A junior doctor holds a placard on Aug. 12, 2024, protesting against the rape and murder of a woman doctor at R G Kar Medical College & Hospital in Kolkata. Photo by Rupak De Chowdhuri/NurPhoto via Getty Images
Globalization and its failures can be seen in this split screen – the India of the uber-rich Ambanis, where $600 million dollars can be spent on a single human being’s wedding, and a family of five people can live in a 27-story skyscraper, known as Antilla, that cost $2 billion to build and the India where the monthly minimum wage is 5,340 rupees or $63. It is these two Indias that have dislocated hundreds of millions of rural men to bring them to metropolises to build mansions and malls for the ultra-wealthy.

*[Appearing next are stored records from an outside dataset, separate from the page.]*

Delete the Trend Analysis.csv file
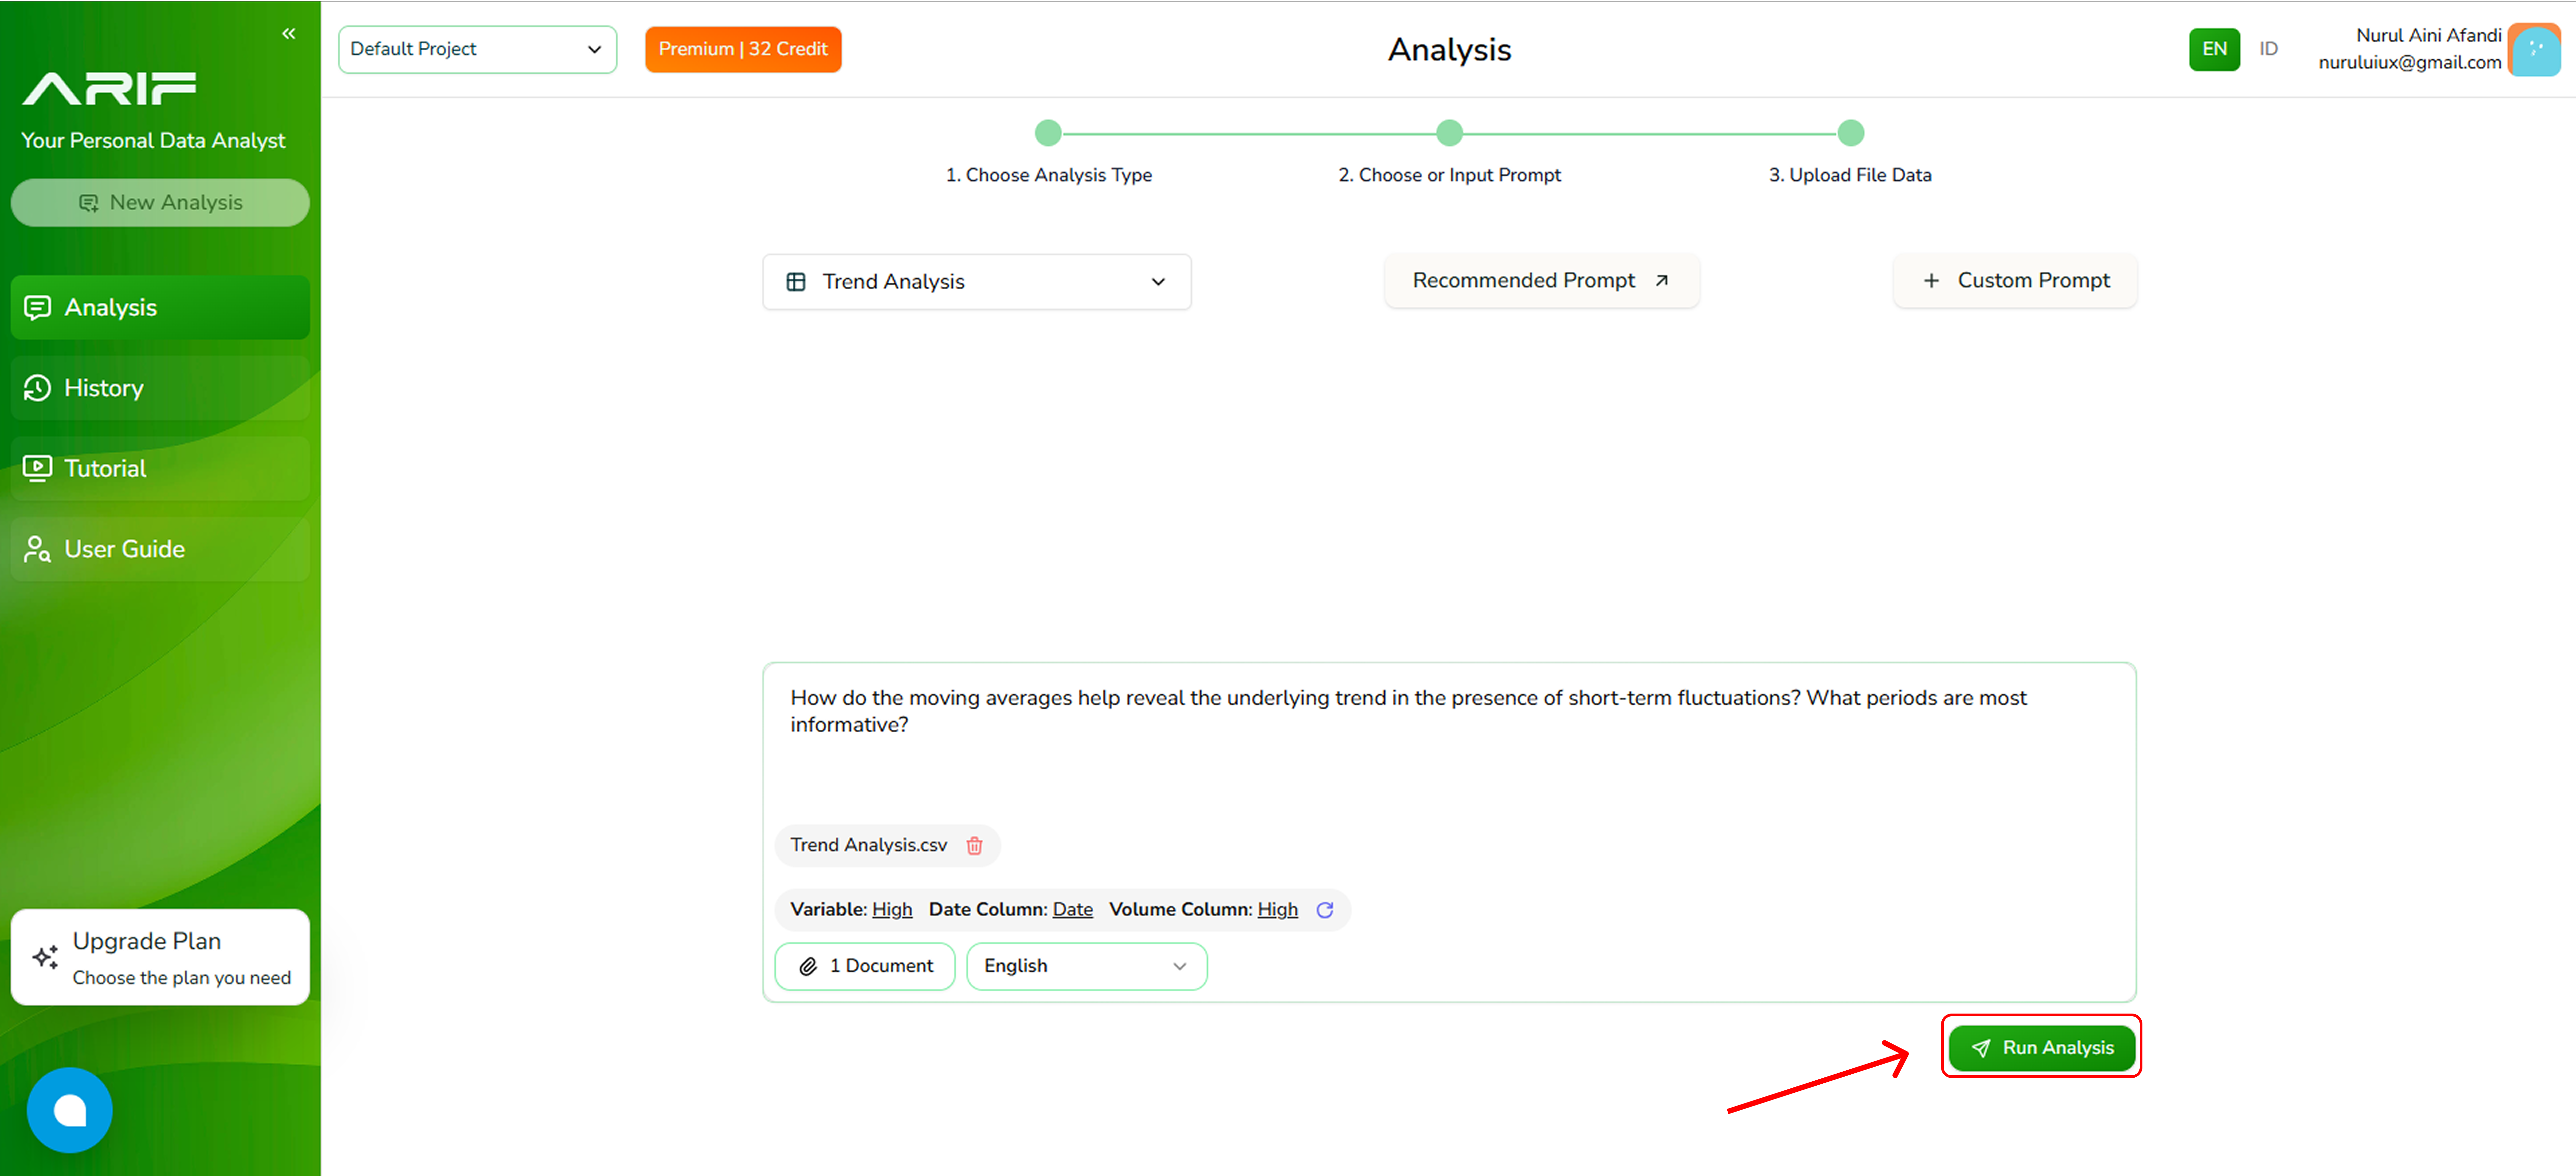2576x1176 pixels. pos(974,846)
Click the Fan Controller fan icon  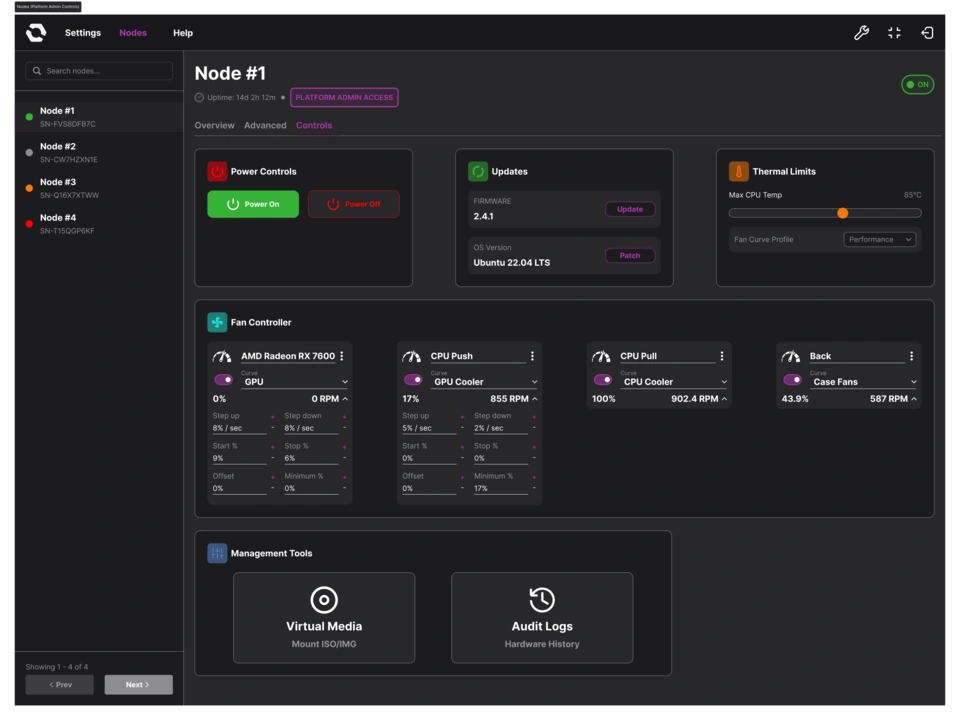(217, 322)
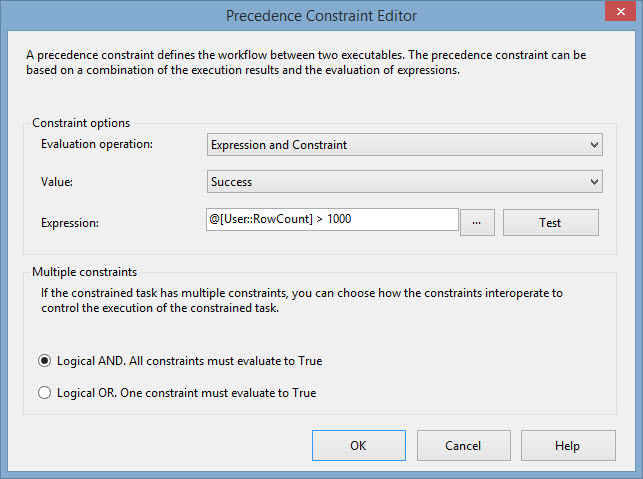Viewport: 643px width, 479px height.
Task: Open Help for this editor
Action: click(x=568, y=445)
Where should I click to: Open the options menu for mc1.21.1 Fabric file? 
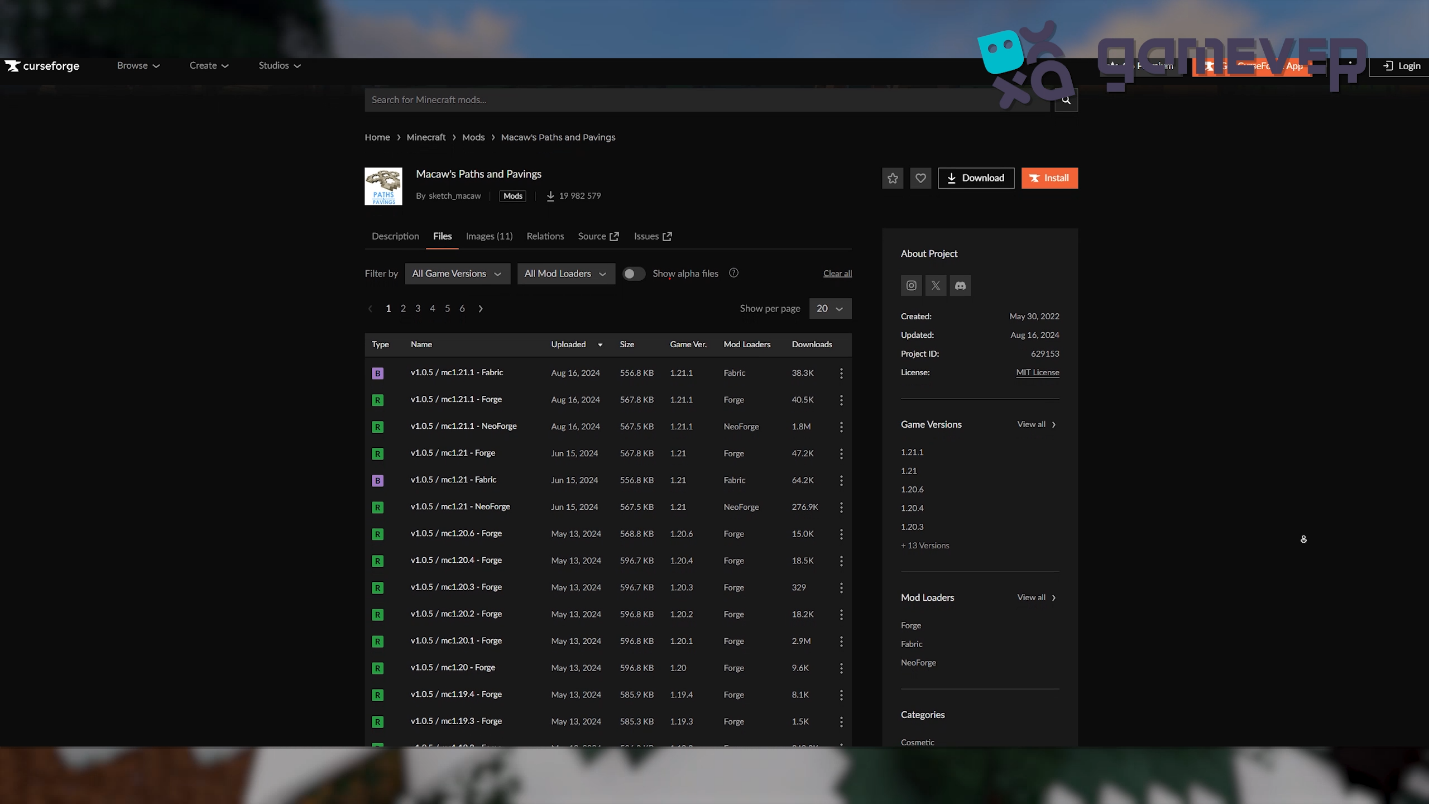pyautogui.click(x=841, y=372)
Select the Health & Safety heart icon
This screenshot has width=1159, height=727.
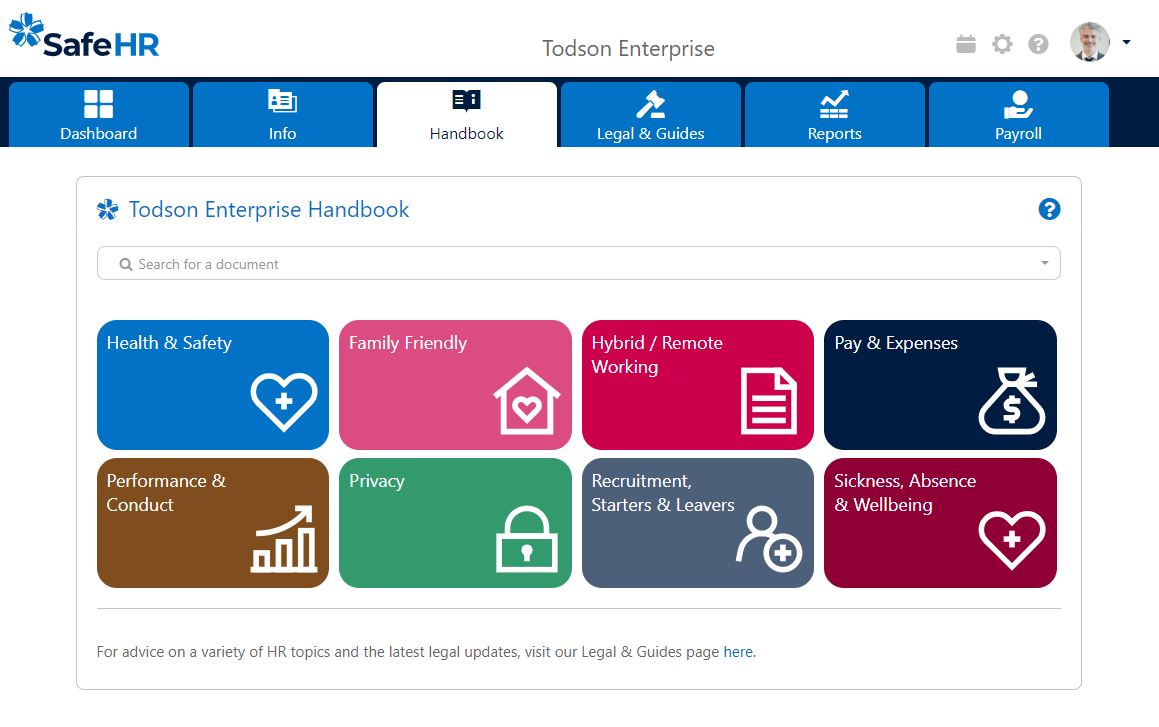(x=283, y=401)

Life in ancestral villages, however hard, were places that had inbuilt systems of support and networks that relied on each other for generations, and these lives were uprooted to faceless megacities where each man must survive on his own and encounter countless deprivations in order to eke out a meager living. Besides the physical disjointedness of such a massive upheaval, there is the humiliation, the isolation, and with it, naturally the rage. The young men responsible for the 2012 Delhi rape that horrified the world were the picture images of this dislocation and rage.
These failures of globalization and capitalism are built into the systems that thus far have no way of managing this violent inequality. Rather, they depend on it. There is a global epidemic of violence towards women – the perpetrators must be punished, the police and legal institutions must answer why so few safeties exist to protect women yet so many to exonerate their tormentors, but there must also be a societal reckoning if this war on women is to be ended. You cannot have Antilla without the degradation of the man who lays its bricks. And without any redress of this shock doctrine, it is hard to imagine how women anywhere, from doctors in Kolkata to Dalits in Lucknow, will be safe.